The bad news is that eight firefighters were injured in a 14-hour blaze that roared through a Venice storage facility over the weekend.
The good news: The injured first responders sustained non-life-threatening injuries, according to the L.A. Fire Department's Erik Scott. And only about a third of the storage units burned, fire officials said.
Still, it would take at least until today when the facility would be open to customers who want to see if their stuff got charred.

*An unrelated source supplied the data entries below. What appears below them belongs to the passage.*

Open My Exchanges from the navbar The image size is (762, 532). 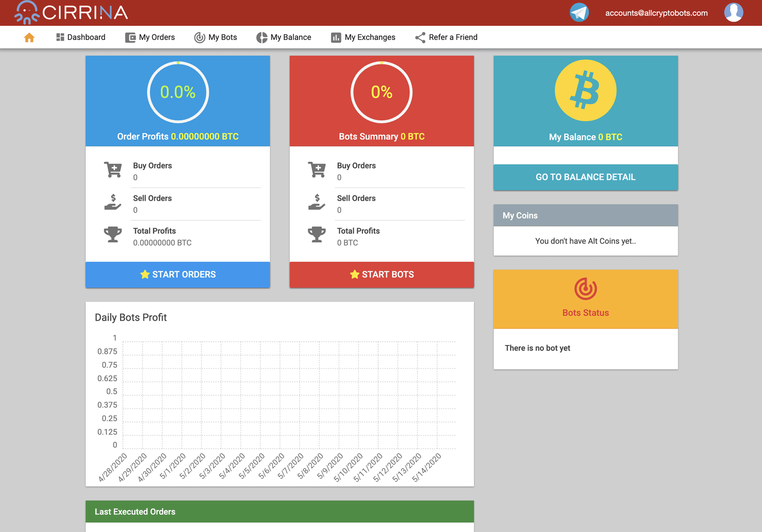click(363, 38)
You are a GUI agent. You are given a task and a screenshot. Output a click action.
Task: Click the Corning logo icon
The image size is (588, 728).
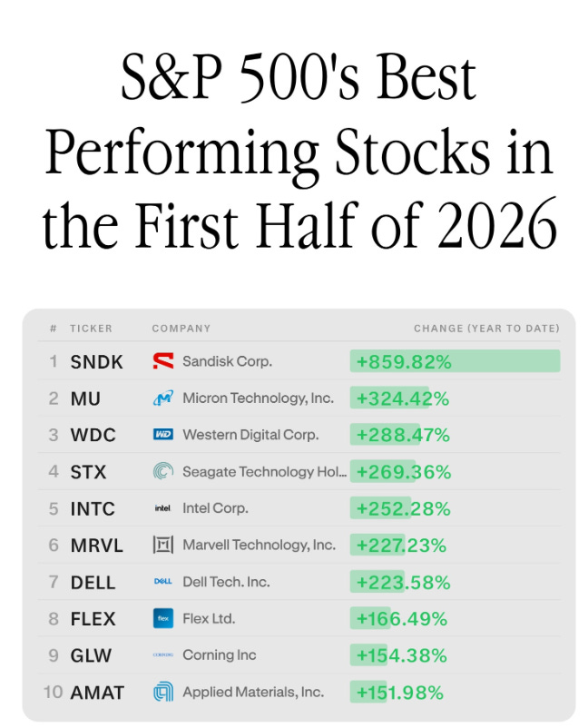click(x=163, y=654)
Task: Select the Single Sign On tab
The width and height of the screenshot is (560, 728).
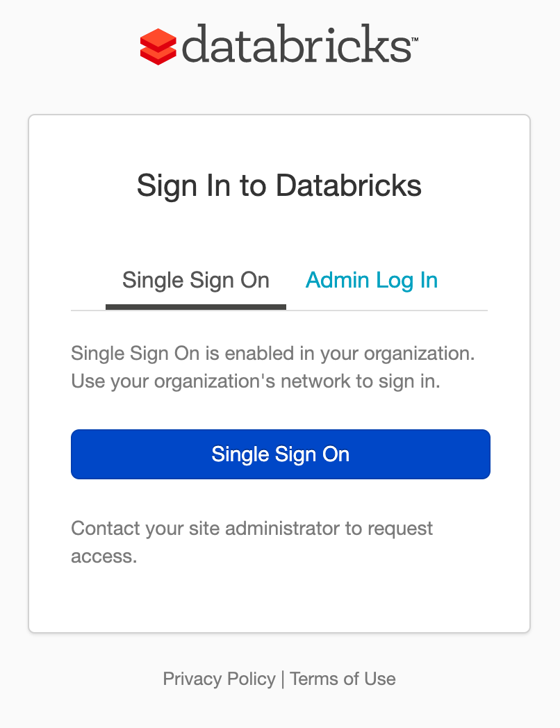Action: (195, 281)
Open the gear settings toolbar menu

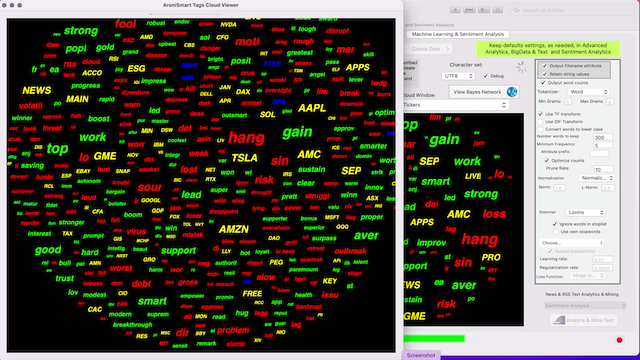[484, 10]
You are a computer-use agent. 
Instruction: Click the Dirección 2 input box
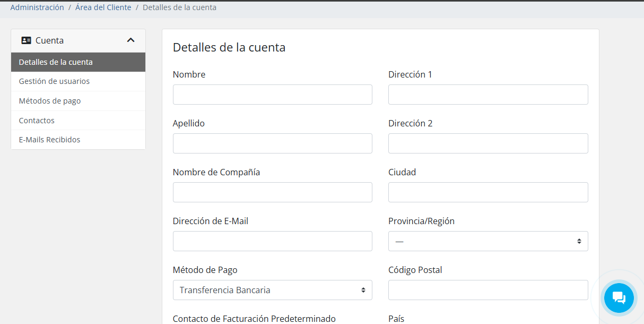tap(488, 143)
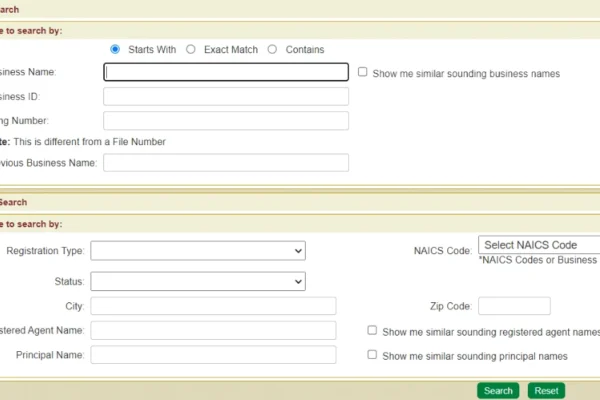The height and width of the screenshot is (400, 600).
Task: Expand the Status dropdown list
Action: [x=197, y=282]
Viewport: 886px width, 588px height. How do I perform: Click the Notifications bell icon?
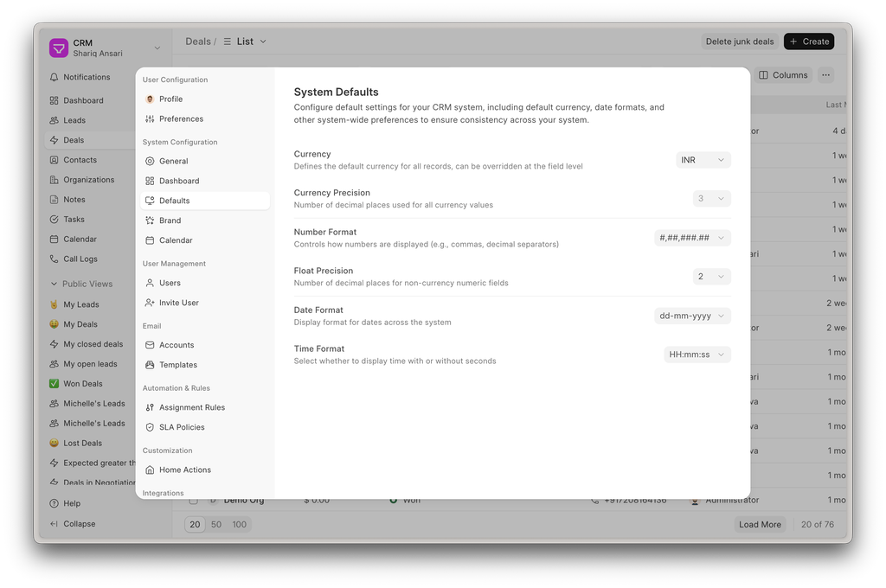(55, 77)
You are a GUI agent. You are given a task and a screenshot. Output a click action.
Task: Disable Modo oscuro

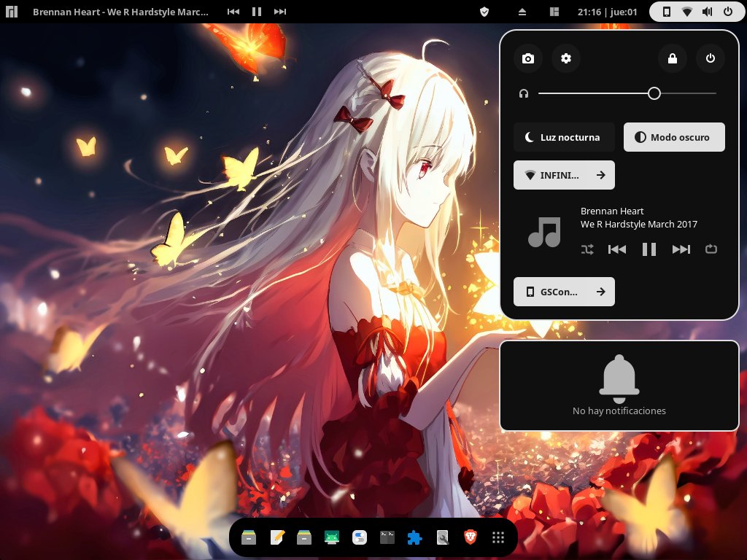click(674, 137)
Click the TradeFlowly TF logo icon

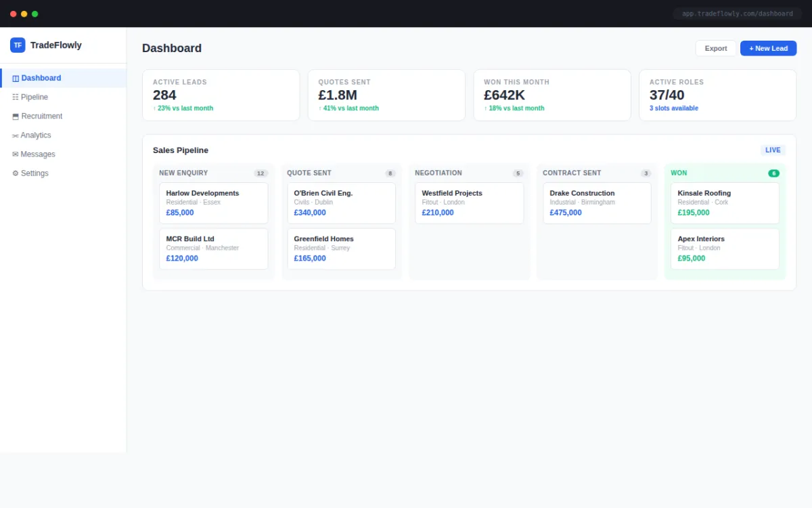[x=18, y=45]
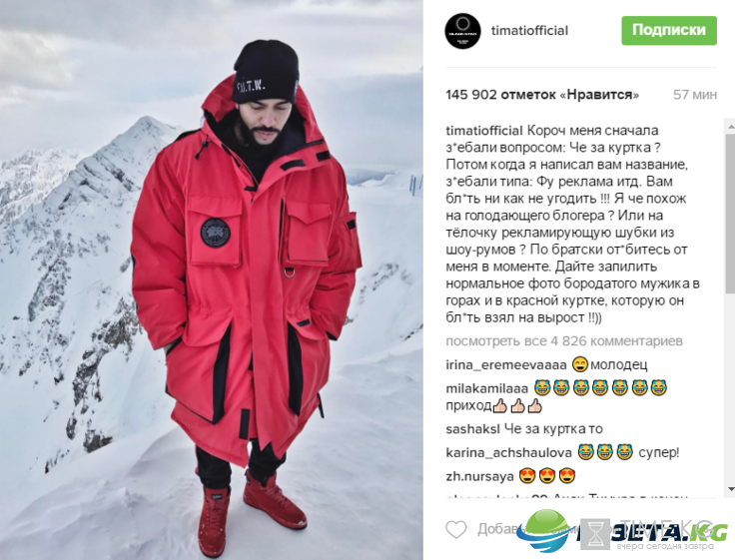Screen dimensions: 735x560
Task: Open sashaksl commenter profile
Action: [x=473, y=429]
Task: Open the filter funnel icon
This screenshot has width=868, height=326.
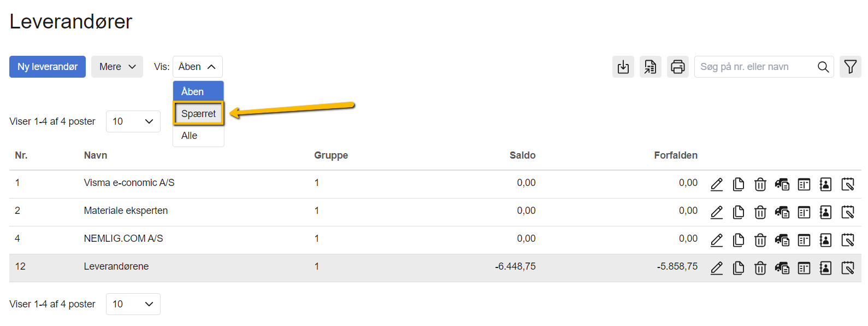Action: point(851,67)
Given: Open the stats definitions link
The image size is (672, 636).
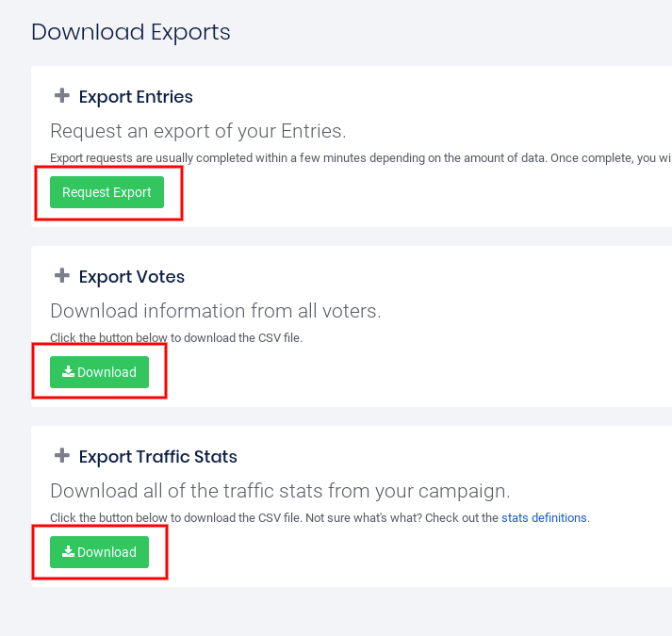Looking at the screenshot, I should 544,517.
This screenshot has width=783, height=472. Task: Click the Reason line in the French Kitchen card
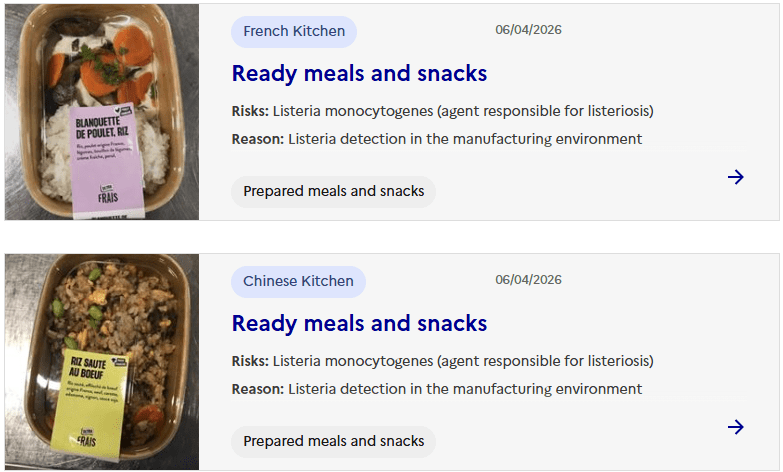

One man told Fox 11 News he had three units on the 80,874-square-foot Extra Space Storage business at 658 Venice Blvd. They contained antiques worth $200,000, furnishings and goods intended as inheritance for a relative, he said.
Kelly Carlin, daughter of late comedic giant George Carlin, said via Twitter that she was lucky she moved her father's archives from the facility about three years ago.
The blaze was reported at 7:37 p.m. Saturday, Scott said. It reportedly started in a unit that was on the second of three floors at the facility near Abbot Kinney Boulevard.
Authorities shut down busy Venice Boulevard as engine companies and tankers moved in and camped out for the epic battle.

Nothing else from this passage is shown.